_WORK TO COMPLETE:_ Images excluded, return every record exactly as it reads.

_PROVIDED RECORDS:_
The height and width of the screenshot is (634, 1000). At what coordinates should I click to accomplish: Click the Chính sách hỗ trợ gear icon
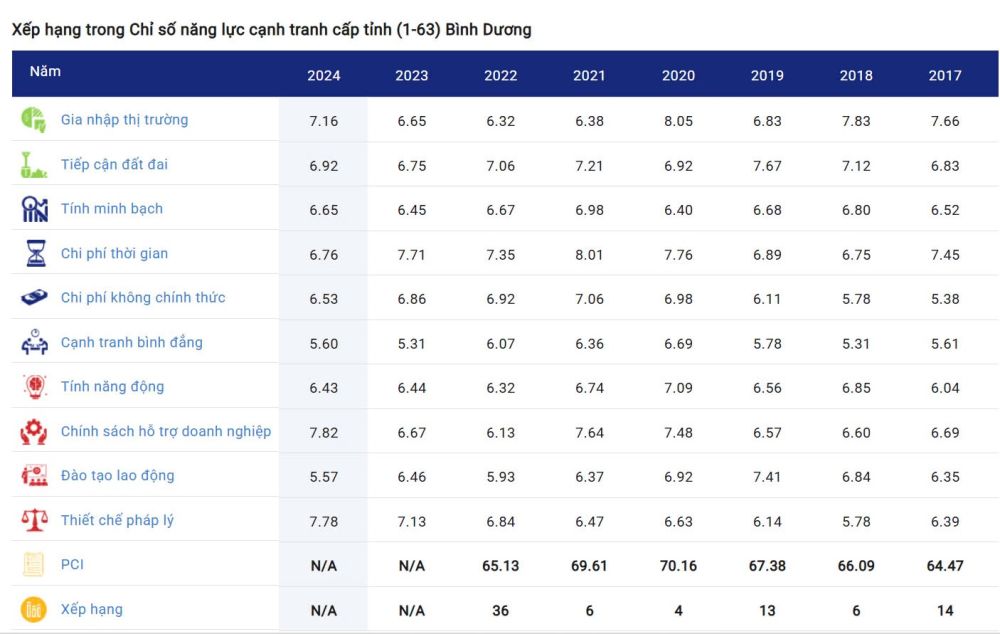[34, 431]
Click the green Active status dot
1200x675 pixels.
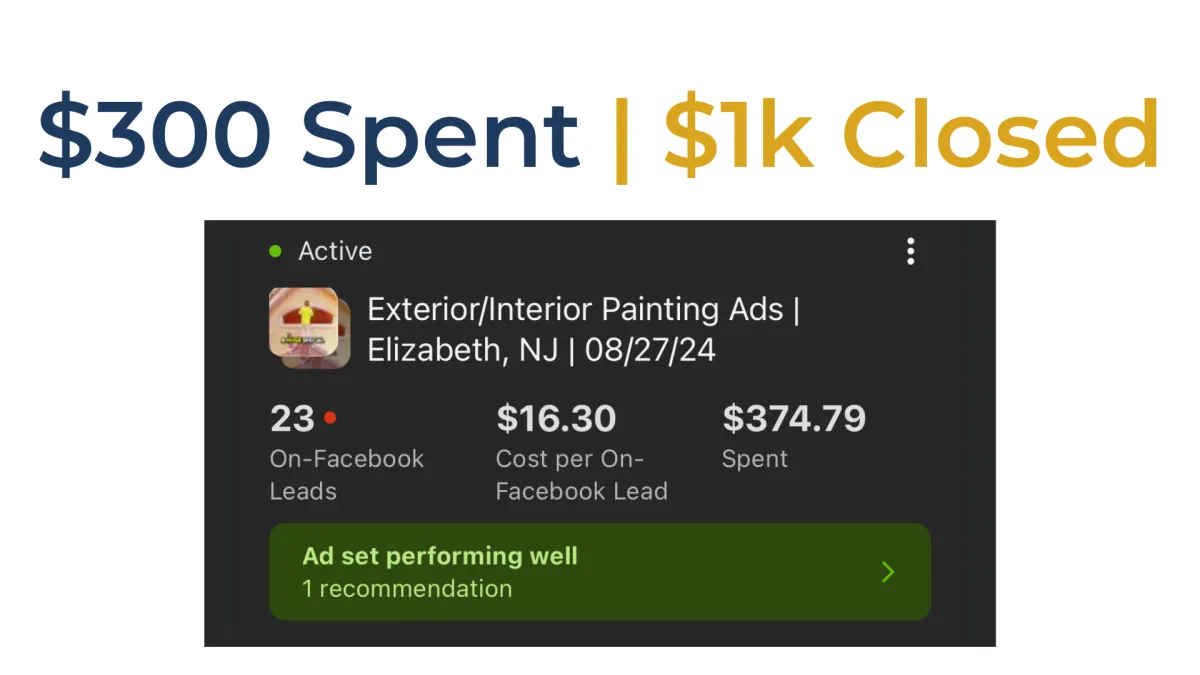coord(276,251)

_TASK ANSWER:_
The height and width of the screenshot is (634, 1000). At what coordinates should I click to accomplish: Click the Chính sách hỗ trợ gear icon
[34, 431]
Click the green Active status dot
1200x675 pixels.
coord(276,251)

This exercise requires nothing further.